Aun así, muchas otras personas están en otra cosa: João, un trabajador público de 46 años, se había ido a dormir pensando en el trabajo del día siguiente. Maiara, profesora de artes, veía por YouTube un episodio de Dancing Brasil, conducido por la icónica Xuxa Meneguel. Otavio, arquitecto oriundo de Sao Paulo, tomaba una cerveza con su amigo Wellington en un bar en el que, de reojo y muy de vez en cuando, miraban como iba el partido.
Cuando el árbitro marca el final del encuentro a eso de las 21.33 de Miami y 22.33 de Río, Brasil confirma su paso a la siguiente ronda del Mundial de Fútbol de 2026. Joao sigue durmiendo, Maiara sigue viendo su programa y Otavio y Wellington chocan sus botellas y esgrimen una pequeña sonrisa por el resultado.
Nadie sale a las calles a festejar, nadie tira maizena y a nadie se le ocurre salir en una moto a pitar como un loco por ganarle a Haití. ¿Por qué no? Pero sobre todo ¿Por qué en Colombia sí?
Hay un par de respuestas para esto pero la principal la recibimos desde una perspectiva sociológica.
El brasileño actúa sin querer desde la definición de un umbral de expectativa maximalista. Es decir: acostumbrados a sus victorias y portando con orgullo la chapa de pentacampeon, su normalidad es llegar a instancias finales. Cualquier resultado por debajo de este sería considerado un fracaso y celebrar una victoria ante Haití sería algo indigno, casi como rebajarse.
El colombiano por su parte -aunque también sin querer- ve el fútbol como un mecanismo de cohesión social, casi como una excusa: Sin importar el rival, un partido en un mundial y una eventual victoria nos activa la narrativa del logro, nos hace sentir que estamos avanzando y que por lo tanto -no solo está bien- sino que debemos festejar ese triunfo y el hecho de vivirlo colectivamente.

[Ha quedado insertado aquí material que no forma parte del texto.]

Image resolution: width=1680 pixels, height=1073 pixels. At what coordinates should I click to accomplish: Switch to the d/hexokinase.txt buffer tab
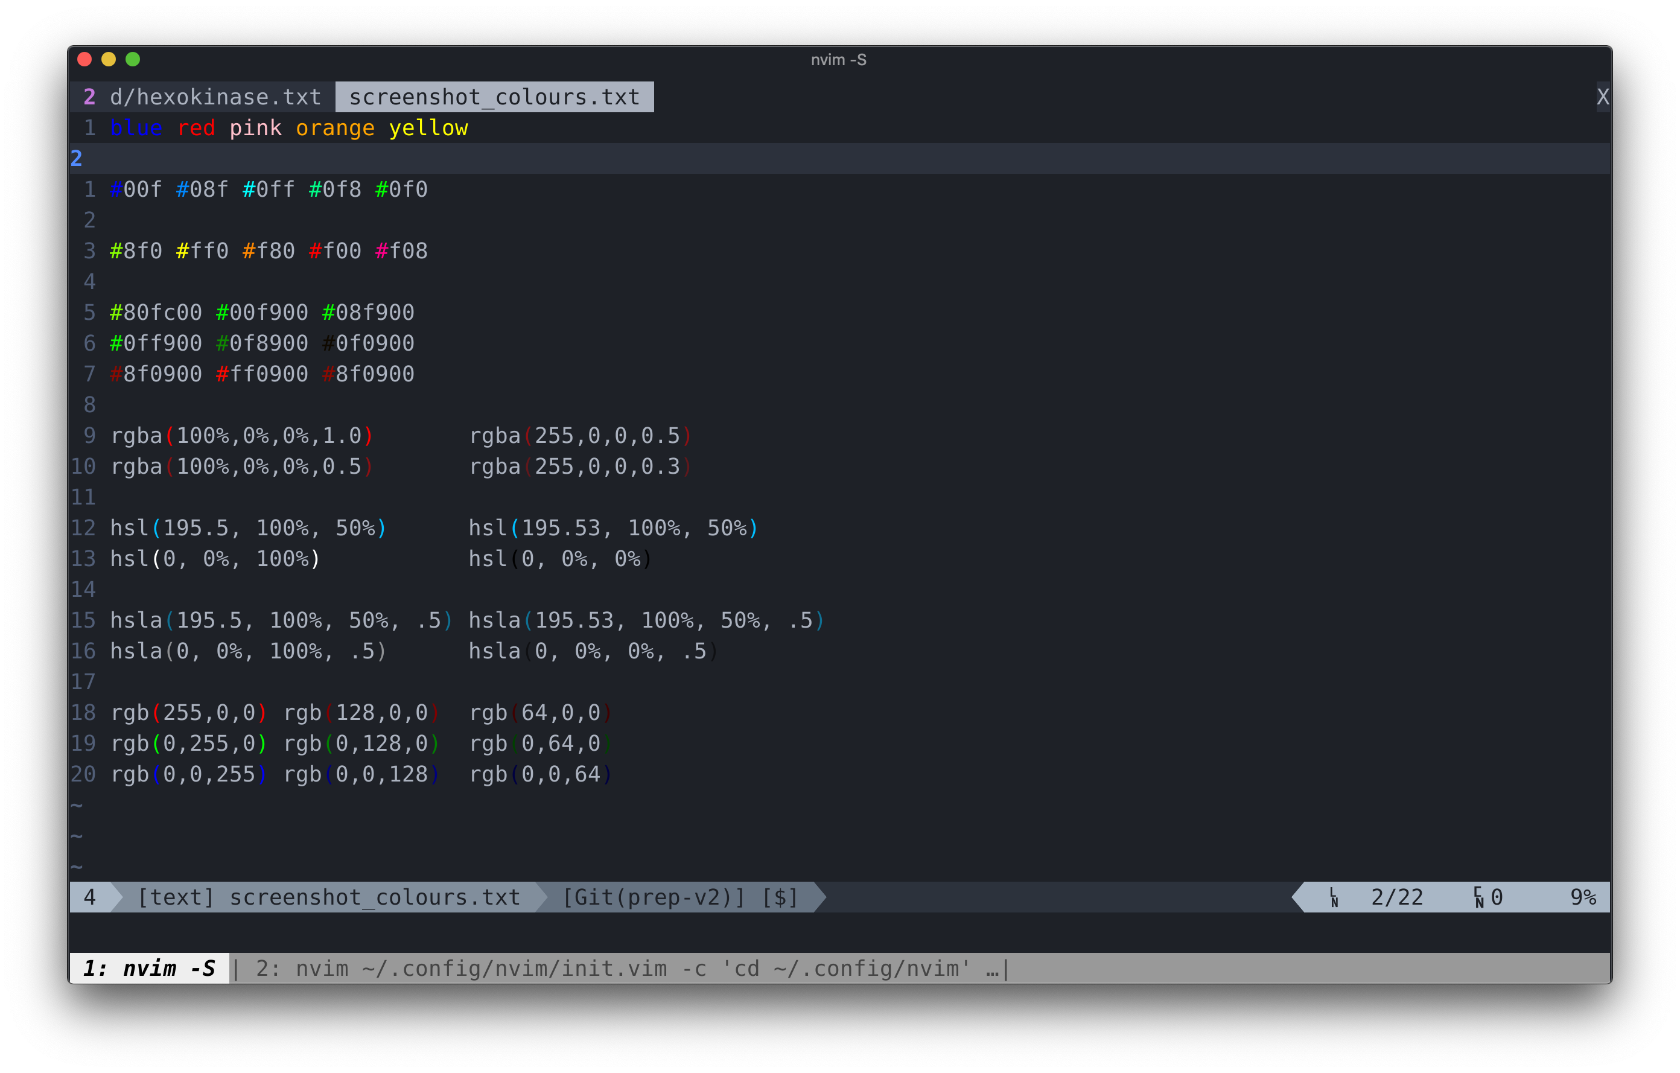tap(216, 96)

Lo tomamos como un desahogo para un país que tantas penas nos genera por otros lados.
Estas 2 realidades me dejan una paradoja futboleramente existencial dando vueltas en la mente: ¿Qué es mejor? ¿Ser el sobresaliente acostumbrado que por su misma exigencia se vuelve frío o el de calificación media-alta que encuentra alegría desde el minuto cero?
Yo aún no estoy seguro pero me inclino a pensar que la verdadera gloria no está en las copas que levante mi selección sino en la posibilidad de gritar un gol con papá y levantar la copa yo, pero para brindar con el desconocido compatriota del lado, porque al menos en esta, estamos unidos.